▶ _LATIHAN_: Tuliskan kembali satu bagian dari kutipan halaman di bawah ini tanpa mengubah satu huruf pun. Mulailah pada kata-kata yang memuat "Kamis, 05 Januari", lalu berhentilah setelah "Lembaga Alkitab Indonesia.".

── KUTIPAN HALAMAN ──

Kamis, 05 Januari 2017

Memandang Diri Kita di hadapan Kristus (Lukas 5:1-11)


Jadesmon Saragih, M.Theol. / Departemen Penerjemahan - Lembaga Alkitab Indonesia. 
Disampaikan dalam Ibadah Pendalaman Alkitab, BAPEKKRIS, PT BTN (Persero) Tbk, Menara BTN Lt. 12 (Jakarta, 22 Juli 2016)

Kiranya Engkau berkenan dengan ucapan mulutku dan renungan hati kami, ya Tuhan, Gunung Batu dan Penebus kami. Amin
Saudara-saudari sekalian,
beberapa waktu yang lalu, di bulan Desember, di tengah-tengah ingar-bingar persiapan perayaan Natal, saya mendapat kesempatan menyusun liturgi untuk ibadah natal sebuah persekutuan. Bagian menarik sekaligus menyita pikiran dari penyusunan ini adalah menentukan pesan apa yang hendak disampaikan melalui liturgi. Mulai dari nas mana yang digunakan. Maka diputuskanlah untuk menggunakan teks dari Injil Lukas 2:8-20. Nas ini menarik karena digunakan begitu sering untuk menggambarkan bagaimana suasana Natal perdana. Ada kesukaan yang mengatasi ketakutan para gembala. Ada sejumlah besar bala tentara surga yang memuji Allah. Sesudah melihat sang bayi yang baru lahir, para gembala pulang sambil memuji dan memuliakan Allah. Pokoknya, gegap gempita di malam Natal perdana sebagaimana kita bisa rasakan berasal dari teks Lukas ini. Lukisan-lukisan bertema Natal pun banyak mengambil inspirasi dari teks ini.

Namun, apa yang dikatakan tentang Maria, ibunda Yesus? Perempuan yang baru melahirkan sang putra ini digambarkan dalam satu ayat, ayat 19. Dikatakan bahwa ia “menyimpan segala perkara itu di dalam hatinya dan merenungkannya.” Bagaimana sikap Maria ini dilukiskan dalam kisah-kisah atau drama Natal kita selama ini? Suatu sikap yang seolah-olah kontras dengan gambaran Natal yang penuh semarak, kesukaaan, dan, mudah-mudahan tidak berlebihan, ingar bingar perayaan. Alih-alih bersorai-sorai dalam perayaan ini, sosok Maria menyimpan segala perkara dalam hatinya dan merenungkannya. Ada keheningan. Kesendirian. Sebentuk kekhusukan dalam diri sang bunda Tuhan!

───
── DATA YANG DIBERIKAN ──

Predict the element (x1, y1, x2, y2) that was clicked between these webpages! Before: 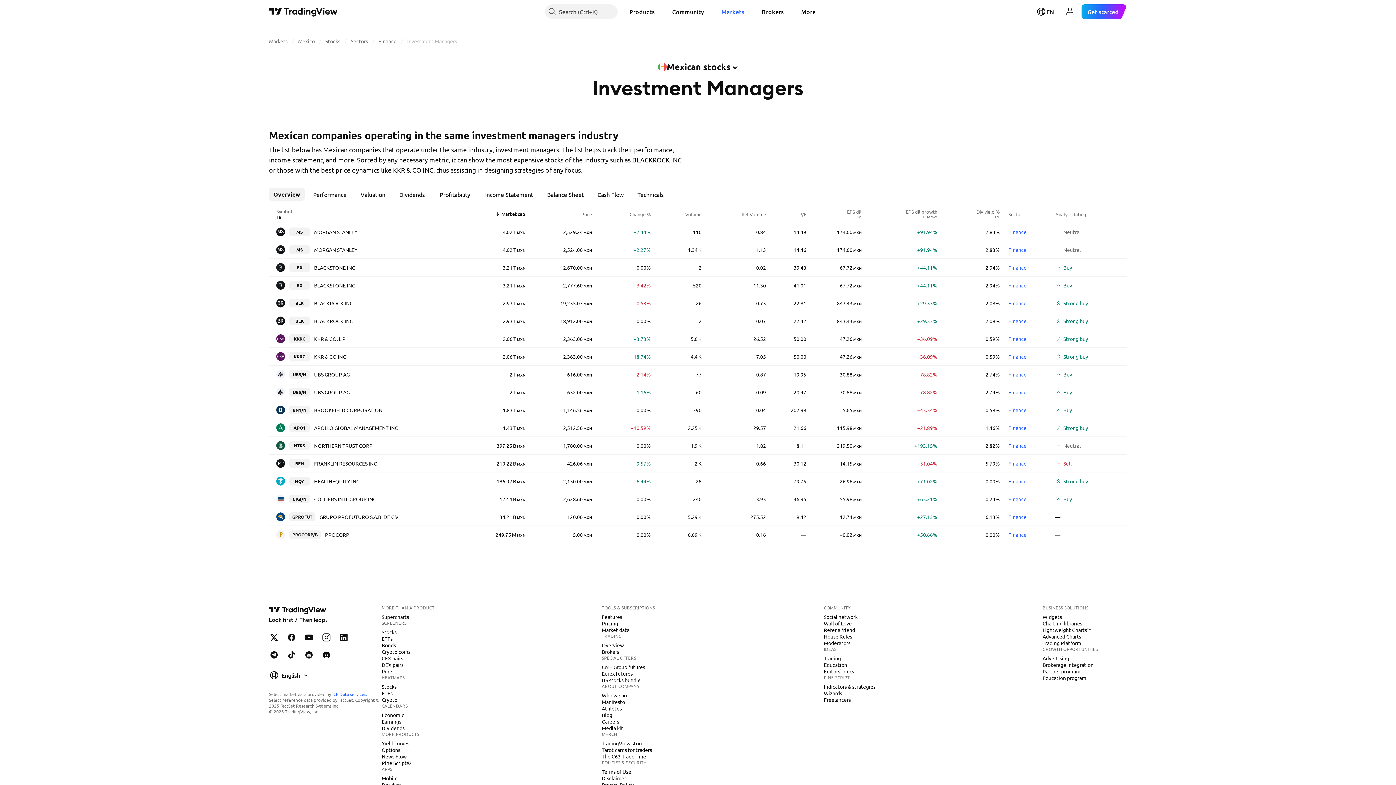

───

▶ _HASIL AKHIR_:
Kamis, 05 Januari 2017

Memandang Diri Kita di hadapan Kristus (Lukas 5:1-11)


Jadesmon Saragih, M.Theol. / Departemen Penerjemahan - Lembaga Alkitab Indonesia.